After updating to Java17 (and openHAB3.4.5 still working…) , unhold the openHAB version and upgrade to 4.0.2, which will result in an upgrade with automatic changes in configuration - of course you will still have to care about some parts of the configuration.
Thanks for the quick response.
This is a manual installation (no openHAB distro) on Gentoo Linux.
So, I should first update to 3.4.5 and check that everything is working and then do the next update to 4.0.2.
Yes, for sure.
In fact, this is the correct way to do it even on an openHABian (i.e. the only official openHAB “distro-like” thing) system.
Cool, thanks!
I’m running v3.3, how do I first upgrade to 3.4.5? If I use openhabian-config I’m afraid I get v4.0, isn’t it? Thx
I’m not sure if there is an easy way with openhabian-config, but you can use apt to do it:
sudo apt update
apt-cache showpkg openhab | grep 3.4.5
this should result in a list of all available versions with 3.4.5 in the name.

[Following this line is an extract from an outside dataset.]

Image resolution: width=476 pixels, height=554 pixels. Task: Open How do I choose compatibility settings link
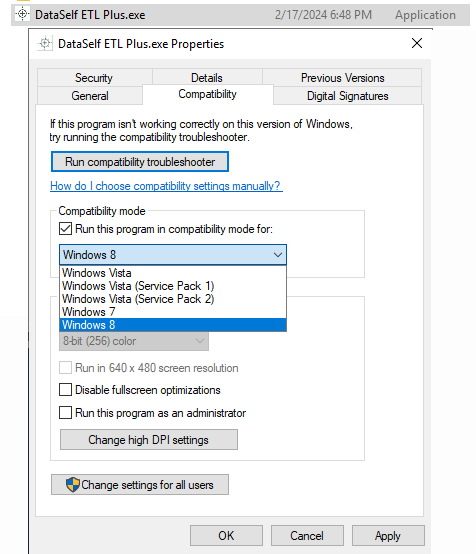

Select the highest available version (not sure, maybe 3.4.5-2?)
For example, sudo apt install openhab=3.4.5-2
will install version 3.4.5 (patch 1, as -1 is the unpatched version)
Please take a look at the ChangeLogs:
please take care of EVERY change log since 3.3.0 (no need to read entirely, but search for every breaking change and every binding you are using)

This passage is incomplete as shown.